Ladies and Gentlemen:
Apologies for the long delay between communications. The SAC leadership has been deliberating carefully on the next most effectivesteps to confront the gray seal invasion of our shorelines. We have now reached our conclusions.
Past efforts have yielded resolutions calling for a current gray seal census, impact assessment and deterrent measures. A timeline of these resolutions is attached. Meanwhile, our Board member, Crocker Snow (who owns most of Muskeget Island), has written an excellent book on Muskeget that dramatizes the gray seal invasion and trashing of Muskeget. Crocker also has been in close and constructive contact with the powers-that-be at NOAA, who now promise a current gray seal census as early as next month.
Muskeget is the principal gray seal nursery in Nantucket Sound. Monomoy is overrun and Great Point is not far behind.. To dramatize what is really going on, the SAC has commissioned a video to be entitled "One Day in the Life of Muskeget". This videomay be the first step in producing a longer documentary (subject to available funding) on the negative ecological impact of a "Normandy Invasion" of gray seals in the Cape and Islands. Once we have the Muskeget video and the current NOAA census in hand, the SAC will organize and host a "summit meeting" of those who can, based on research and personal observation/experience, report on the current extent and trend lines of the uncontrolled surge in the gray seal population and its evident impacts writ large.
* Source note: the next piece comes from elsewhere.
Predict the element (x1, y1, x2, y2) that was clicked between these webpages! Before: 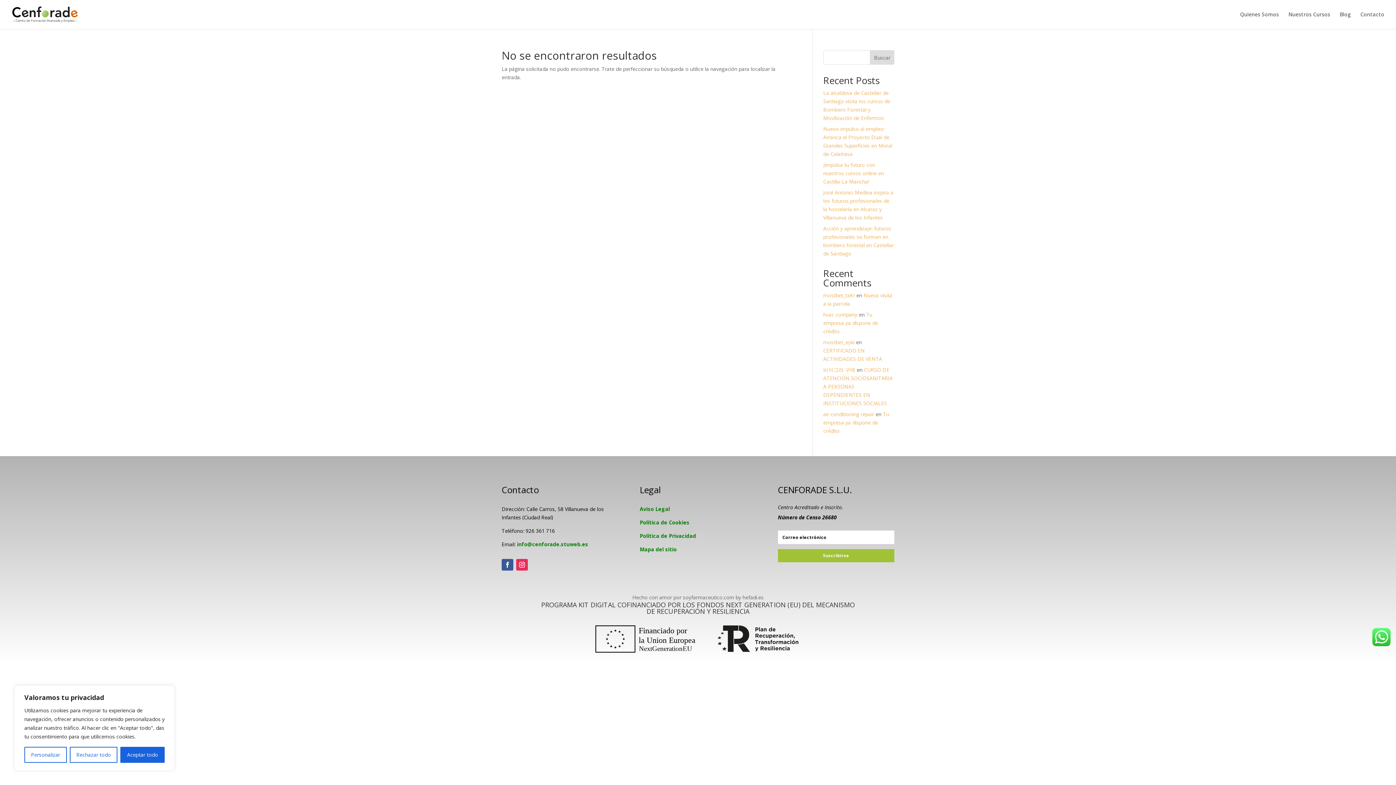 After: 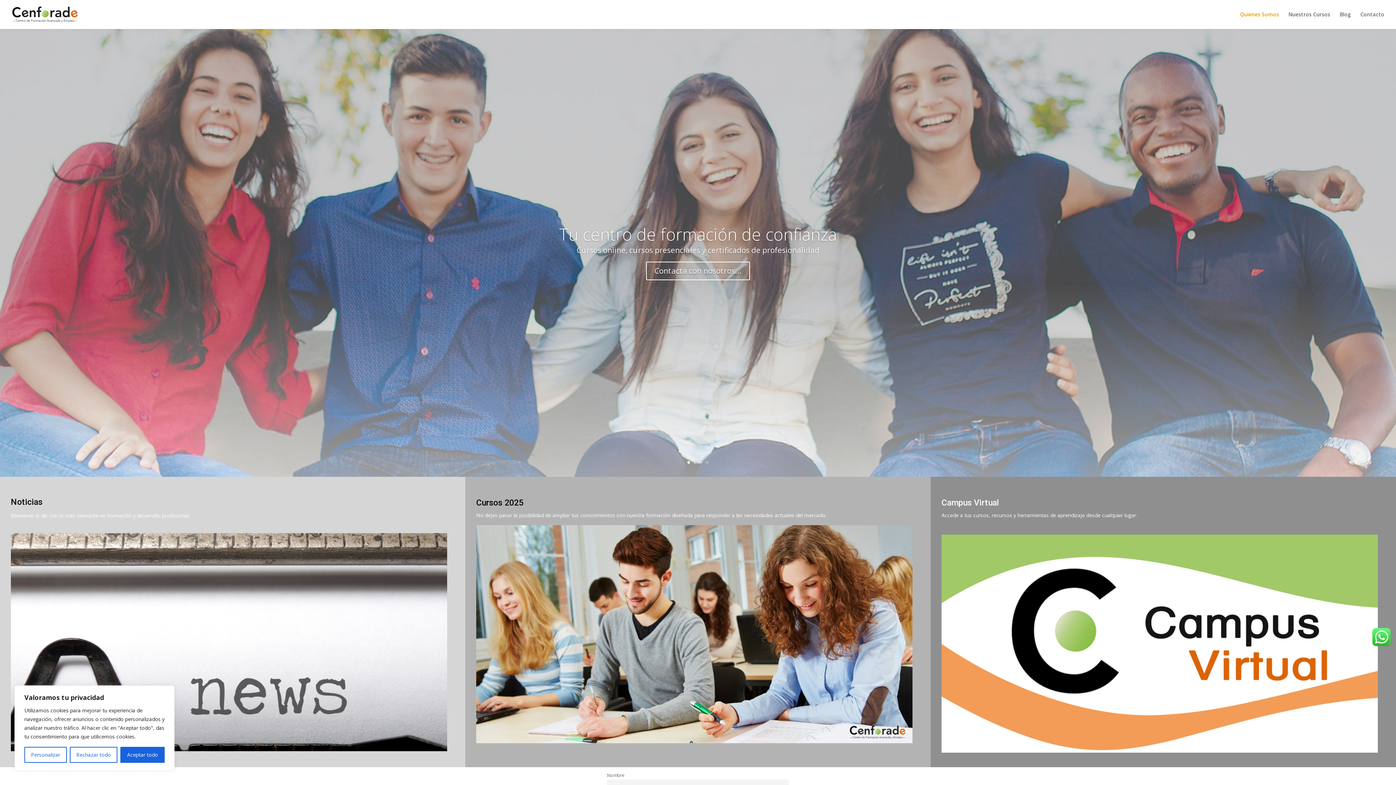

In the Pacific Northwest, the cormorants have become the gray seal equivalent. Their proliferation has led to the devastation of the salmon and steelhead fishery in the Columbia River system. Governmental authorities (the Army Corps of Engineers, the Department of Agriculture's Wildlife Services and the Fish and Wildlife Service) have recently moved to restore some kind of balance by instituting a cull. In doing so, they are being sued by a collection of organizations led by the Audubon Society of Portland, that is taking the occasion to raise money for itself appealing for donations "to protect cormorants from horrific lethal control." This saga has been brilliantly captured in an article by Ted Williams in the winter 2016 issue of "Fly Rod and Reel" magazine. In his article he offers the following immortal observation: "The story is much bigger than just cormorants and salmonids. It is deeply revealing of the ecological illiteracy that blights our nation, and of society's refusal to rebalance, where possible and to the extent possible, the predator-prey relationships we've thrown out of kilter. Few of us grasp the fact that 'letting nature take its course' doesn't mean standing back and watching man-made messes get worse." On the gray seal front, the SAC is not standing back from the man-made mess; it is, in the spirit of Williams' article,stepping forward!